Do not hesitate to include your personal telephone/fax numbers as this will facilitate communication between you and my son. Thanking you in advance for your kind and urgent response, more so for keeping our proposal to your self.
Two more short responses, the first from Dean Baker, co-director of the Center for Economic and Policy Research in Washington, D.C.; author of a weekly column for the Guardian Unlimited (UK) — and a blog, Beat the Press, also linked to your right:
“Let’s see, a kid who steals a car worth $5,000 might get 1-2 years. Madoff stole 5 million times as much, so I suppose 5 million to 10 million years should be the right answer; that is, unless we give quantity discounts.”

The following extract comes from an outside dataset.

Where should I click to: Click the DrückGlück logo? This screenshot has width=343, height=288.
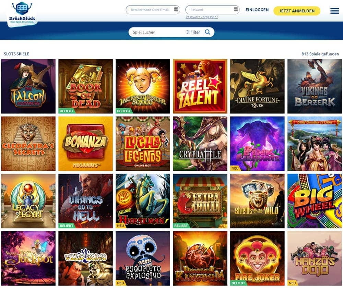22,14
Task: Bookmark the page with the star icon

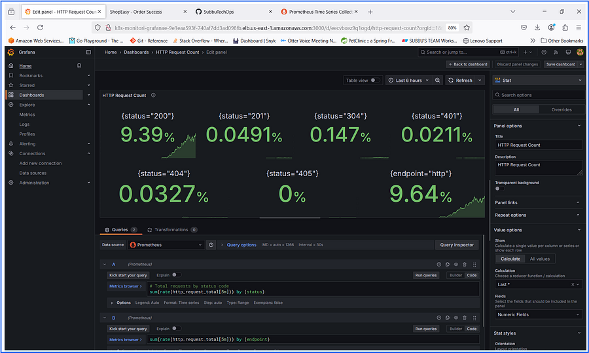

Finally, along similar lines, MIT finance professor and brain researcher Andrew Lo, author of A non-Random Walk Down Wall St.:
“Although we don’t like to equate money with lives, this is an unavoidable trade-off that policymakers have to face every day. According to the EPA in July 2008, the “value of a statistical life” is $6.9MM in today’s dollars. A $60B loss is therefore equivalent to 8,696 statistical lives lost, which exceeds the combined number of lives lost in Iraq by U.S. and coalition forces (4,631 as of last month) and the 9/11 World Trade Center attack (2,974). Given that several investors actually committed suicide because of Madoff’s scam, which was certainly pre-meditated, I would think a life sentence without the possibility of parole would be more fitting.”